[Data records]

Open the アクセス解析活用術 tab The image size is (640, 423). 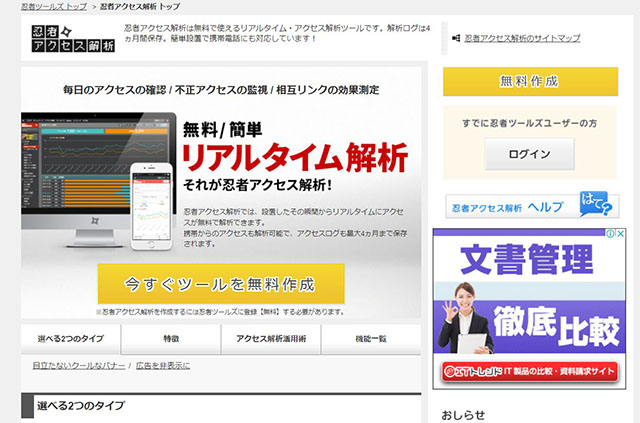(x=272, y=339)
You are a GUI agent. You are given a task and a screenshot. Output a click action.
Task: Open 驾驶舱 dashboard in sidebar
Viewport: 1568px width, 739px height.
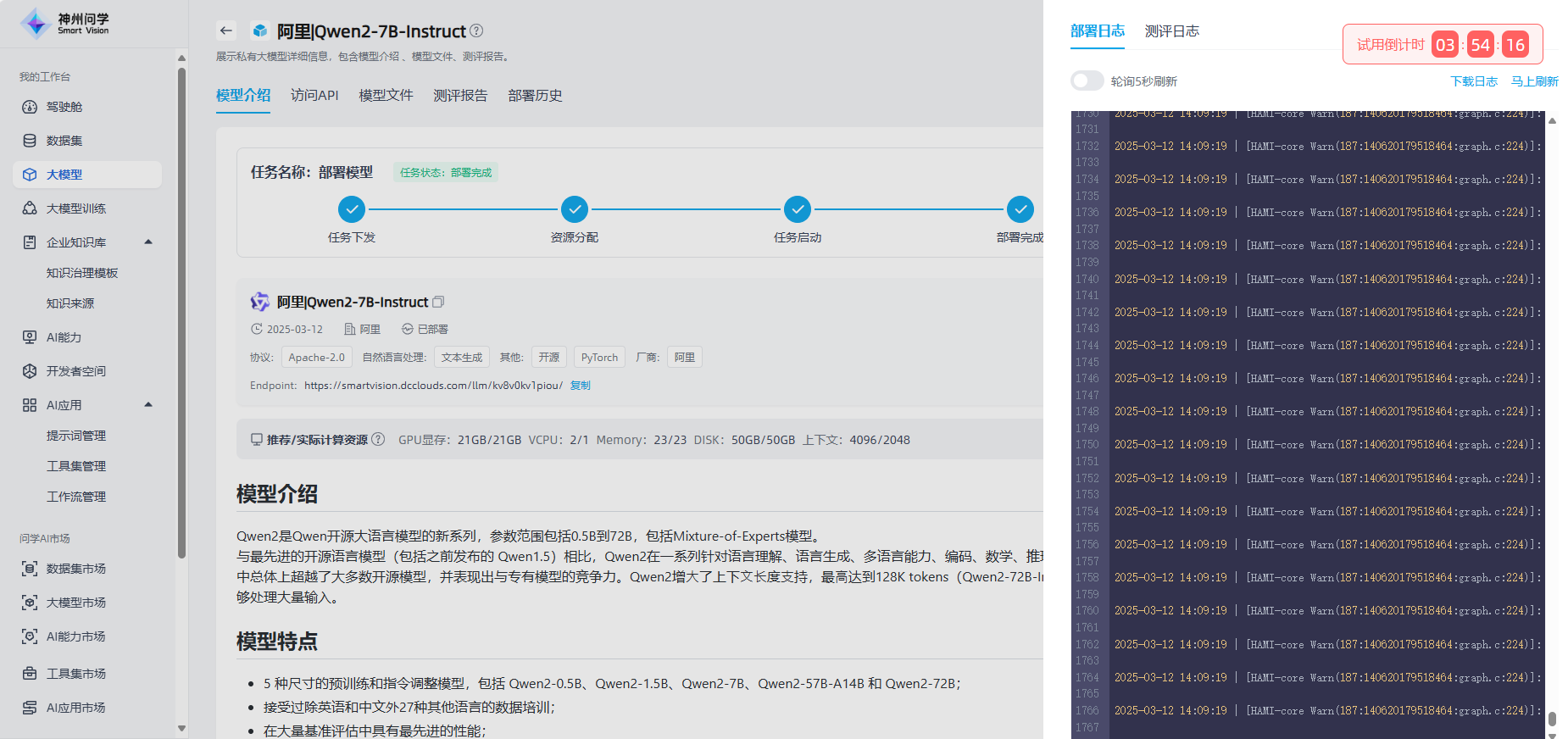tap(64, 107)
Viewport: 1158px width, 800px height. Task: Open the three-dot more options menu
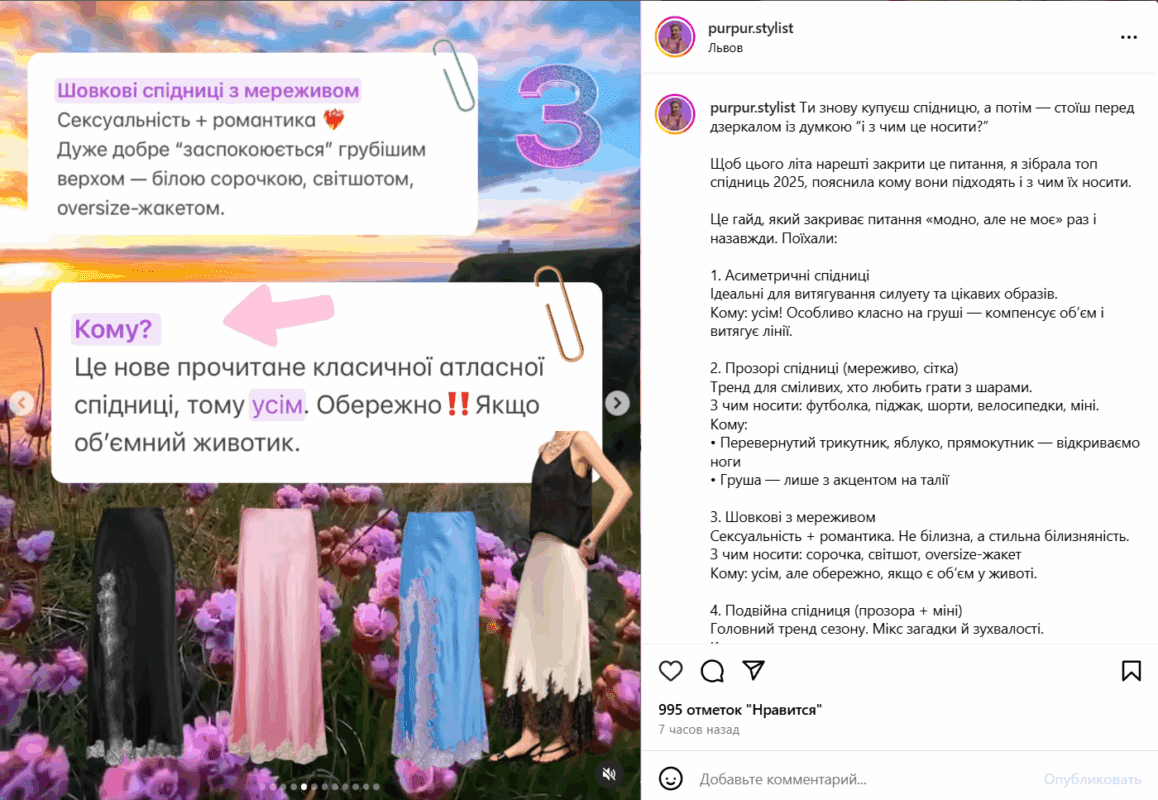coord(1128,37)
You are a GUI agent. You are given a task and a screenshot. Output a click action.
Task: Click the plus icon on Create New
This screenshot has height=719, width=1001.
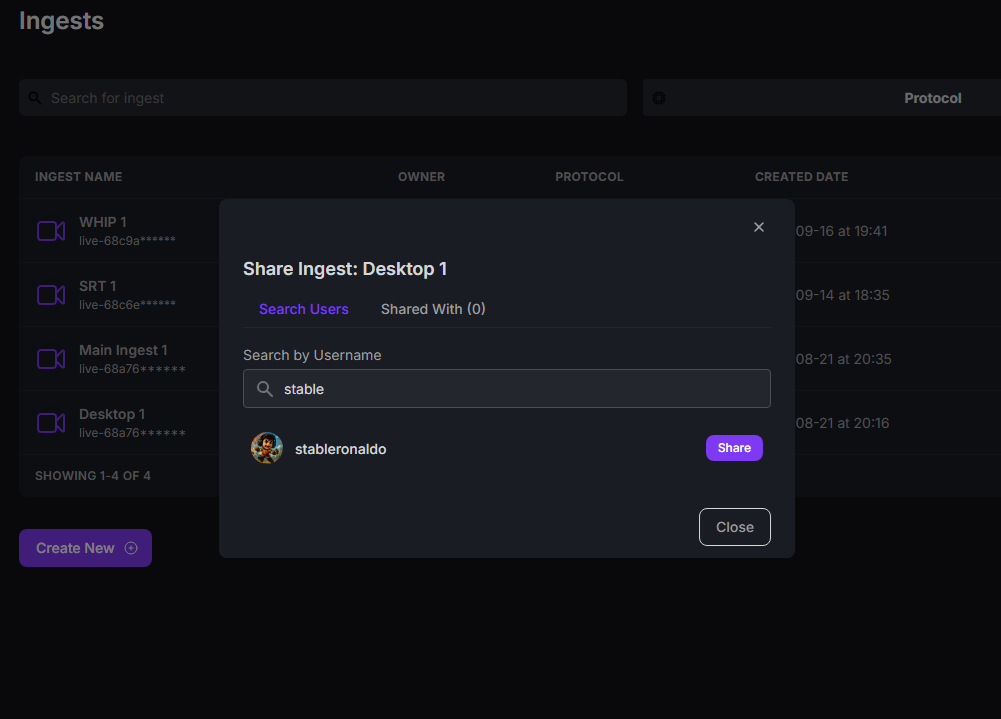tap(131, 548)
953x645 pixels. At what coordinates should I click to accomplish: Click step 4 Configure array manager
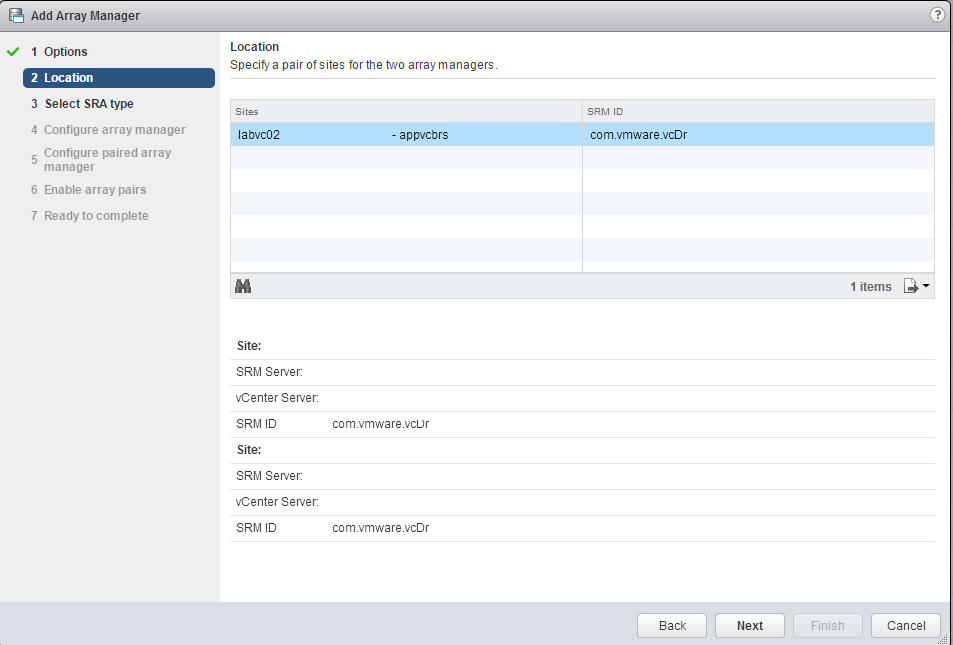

# EXERCISE GOAL:
Your reply must hold only the lines from the line containing "Viewport: 1158px width, 800px" through the end of the records above, written out exactly, both ends included, with no pictures, please.

# REPLY TO THE TASK:
Viewport: 1158px width, 800px height. Task: Open the three-dot more options menu
coord(1128,37)
You are a GUI agent. You are given a task and a screenshot. Output a click action.
Task: Click the plus icon on Create New
This screenshot has height=719, width=1001.
tap(131, 548)
953x645 pixels. At what coordinates should I click to accomplish: Click step 4 Configure array manager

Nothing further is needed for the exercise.